Science fiction and fantasy writers have long been fascinated by immortality. Popular blockbusters like Eternals and The Old Guard, as well as classics like Highlander and Peter Pan, have all explored eternal life and the ways in which living forever can be both a blessing and a curse.
But few movies have examined the price of immortality in quite the same way as Blade of the Immortal. The 2017 period thriller from Japanese auteur Takashi Miike is one of the most inventive and unabashedly violent action movies of the past 20 years. Like a unique cross between Kill Bill Vol. 1 and Logan, the film combines the ultraviolence of the former with the poignancy and heart of the latter.
Based on the manga of the same name by Hiroaki Samura, Blade of the Immortal follows Manji (Takuya Kimura), a samurai who becomes infected with bloodworms that have the power to keep him alive forever despite his desperation to die following the murder of his younger sister, Machi. After spending decades living like a walking ghost, Manji is approached by a young girl, Rin Asano (Hana Sugisaki), who asks for his help in killing the society of assassins that murdered her parents.
Blade of the Immortal is both a relentlessly violent action film as well as a strange and surprisingly sweet story about one immortal man’s desire to protect the little girl who’s come into his life. That combination becomes evident in the opening minutes, which see Manji tear through an army of bounty hunters with his katana as revenge for their murder of his sister.
Shot in stunning black and white, Blade of the Immortal’s opening sequence sets the tone for everything that follows.
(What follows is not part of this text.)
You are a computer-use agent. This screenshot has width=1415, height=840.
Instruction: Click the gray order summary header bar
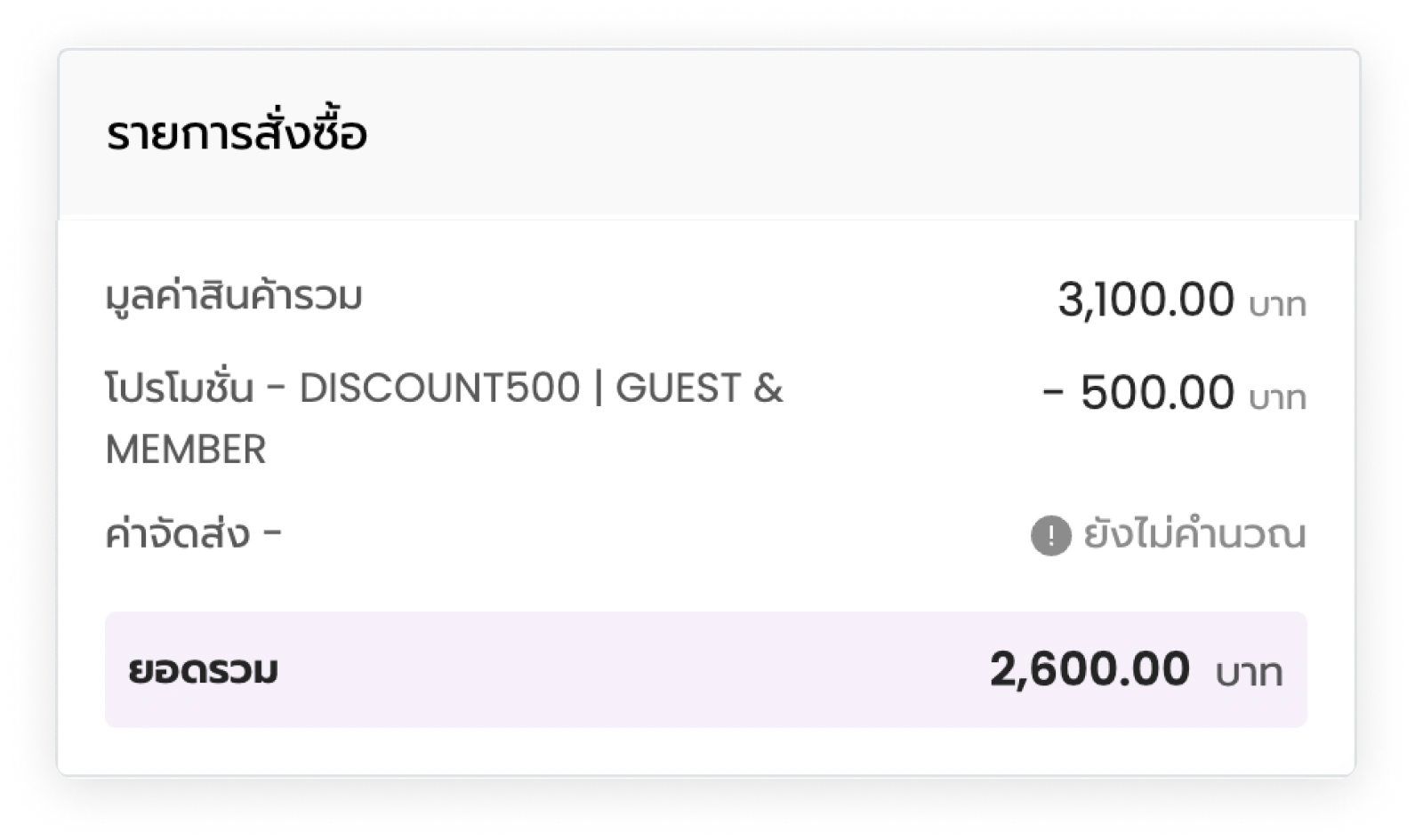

Not only is the scene brilliantly staged, but it’s rooted in Manji’s emotional turmoil. The film’s later action sequences all stick to that formula, allowing Miike to showcase his technical prowess and stylistic ingenuity as a filmmaker as well as his unique ability to ground even the most ludicrously violent moments in genuine human emotions.
That’s true in the film’s opening and closing set pieces, which see Manji (and, occasionally, several other characters) use their samurai skills to lay waste to entire armies. However, it’s also evident in an unexpected confrontation that comes midway through Blade of the Immortal when Manji engages in a fight with another centuries-old samurai. Their battle manages to be both the film’s most bizarrely violent sequence, and its most quietly compelling.
But the greatest joy of watching Blade of the Immortal doesn’t come from its many thrilling action sequences, but in witnessing how it deftly balances different tones throughout its runtime. Anyone familiar with Miike’s work won’t be surprised by the tonal variety, but it’s nonetheless a joy to watch how easily the Audition filmmaker succeeds in making Blade of the Immortal a relentlessly violent film about the power of love.
Much like the adamantium skeleton that makes Wolverine (Hugh Jackman) live in constant pain in 2017’s Logan, Manji’s bloodworms have the ability to both keep him alive forever and cause him great pain. Knowing that, it isn’t much of a surprise when we meet him and discover that he’s come to see life as a curse he can’t shake free of.
But then he crosses paths with Rin, and the rootlessness that had come to define his existence for decades begins to fade away and be replaced by a newfound connection to life. As a result, Blade of the Immortal succeeds in telling a story that’s less interested in the accumulative toll of violence, and more in how the difference between wanting to die and wishing to stay alive can sometimes depend entirely on who’s standing by your side.
Blade of the Immortal is streaming now on Amazon Prime.